SUPPLIED DATA:

────────────────────

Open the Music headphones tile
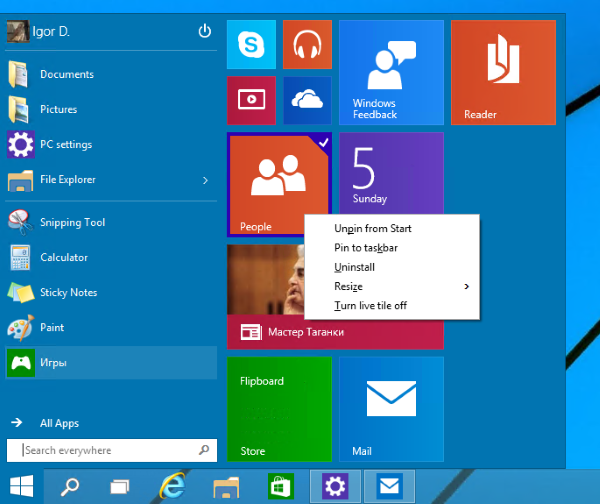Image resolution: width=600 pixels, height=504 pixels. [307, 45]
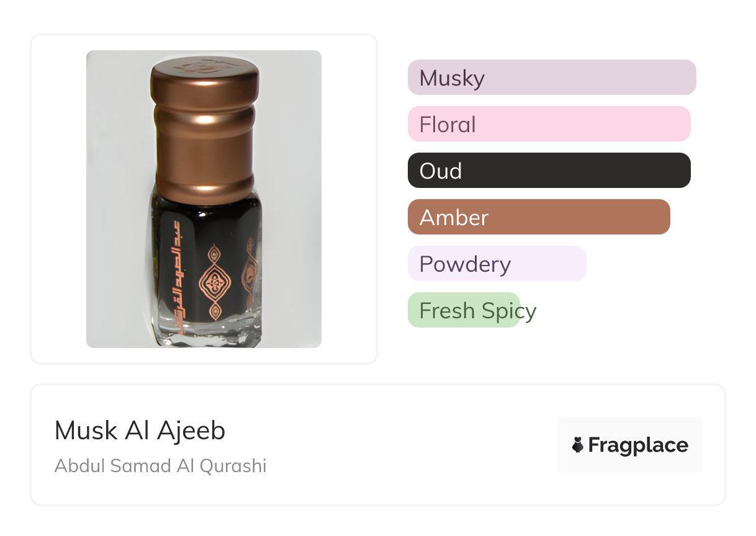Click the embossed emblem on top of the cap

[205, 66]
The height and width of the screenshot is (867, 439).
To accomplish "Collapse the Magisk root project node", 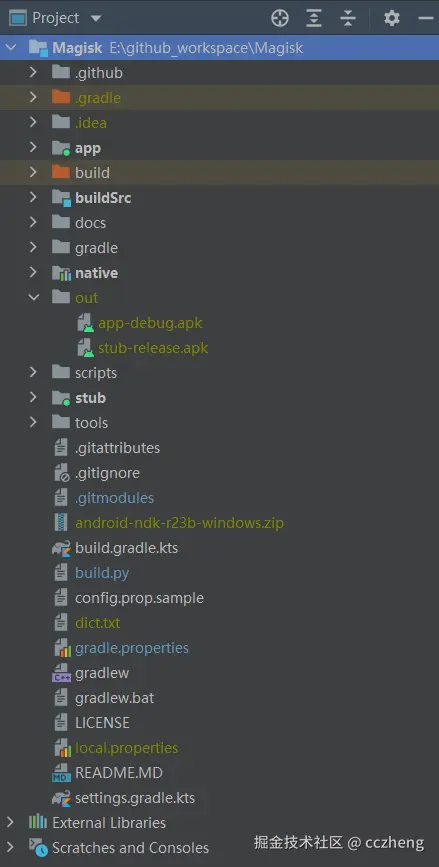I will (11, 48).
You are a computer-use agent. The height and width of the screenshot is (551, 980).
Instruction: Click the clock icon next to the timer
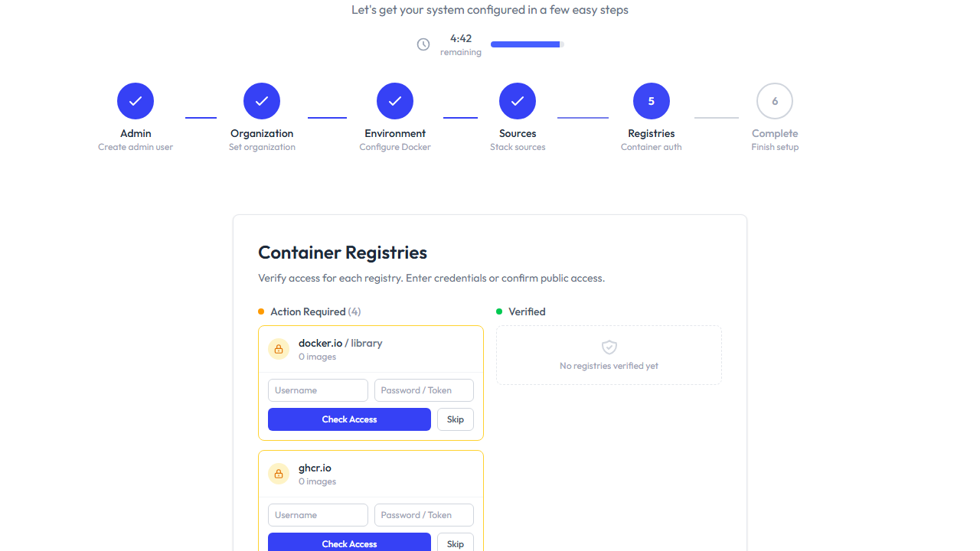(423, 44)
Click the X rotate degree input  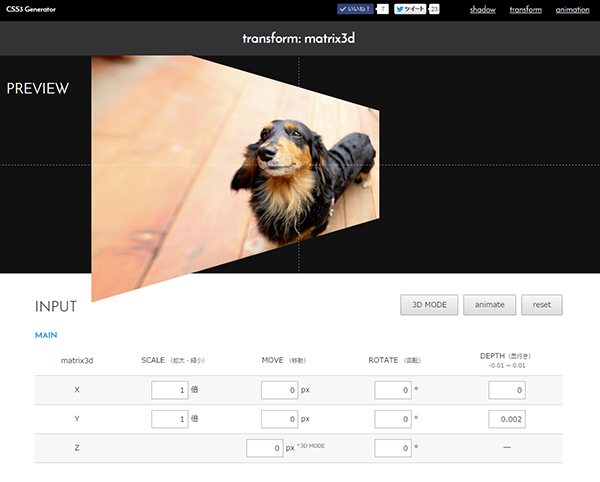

────────────────────

YOUR TASK: Collect the lines of the records that include the string "screenshot".

TASK RESULT:
The height and width of the screenshot is (867, 439).
You are a computer-use agent. The height and width of the screenshot is (551, 980).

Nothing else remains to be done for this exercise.